I am a HUGE fan and advocate for Goal Setting and earlier this week I was with a group of trailblazing professional women (and one great male facilitator) talking about defining our vision and setting goals. One thing that came up was the concept of sharing your goals with others – a powerful step in the process of achieving goals. However, it did remind me of a clarification I’ve made to this concept over the years. WHO you share with, is just as important as sharing at all.
You have to consider your audience. If the people in your circle don’t think like you, or don’t have the same kind of loftiness to their life vision, you may be let down by their feedback. I remember when I started to share with my inner circle how I was leaving my corporate job and starting a company with a new business partner I’d only known for 6 months. I was on cloud 9, excited with anticipation, scared and giddy all at the same time. But when I started sharing the news – I was shocked when some of the people who I thought would be the most supportive, were the ones being skeptical, asking me if I’d really thought this through, wouldn’t it be easier to start slowly, didn’t I know we were entering into a recession, this isn’t a good time to start a business, maybe I should keep my day job until I knew for sure that I would be successful. In retrospect, of course I logically understand their fear. They didn’t want to see me go through pain, pain that they believed I was setting myself up for. In my mind, because of the way I think, I didn’t see the same risk on the horizon that they saw. They were not wrong and I was not right (well actually it turns out I was right, but…that’s not the point in this case) we just saw a different picture, we were considering the same ‘idea’ from different perspectives.

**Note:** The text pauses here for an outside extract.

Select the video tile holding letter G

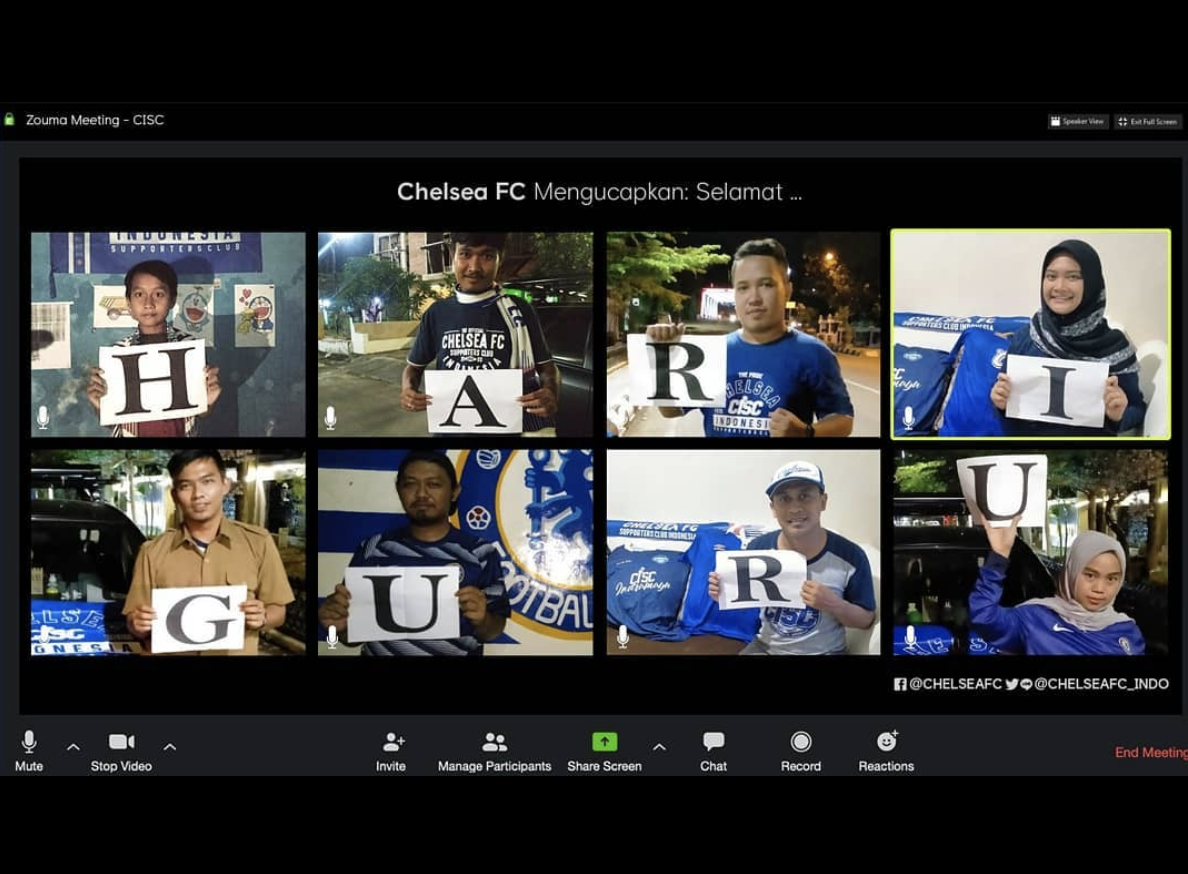click(168, 552)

Sharing your goals with people who will support you and hold you accountable to doing what it takes to make your dreams come true is a must. Many doors have been opened, introductions made and opportunities presented to, me simply because I shared what I was doing, where I was going and what help I needed. My only caution would be to consider the questions: Do they think like me? Do they dream big like me? Can they and will they support me?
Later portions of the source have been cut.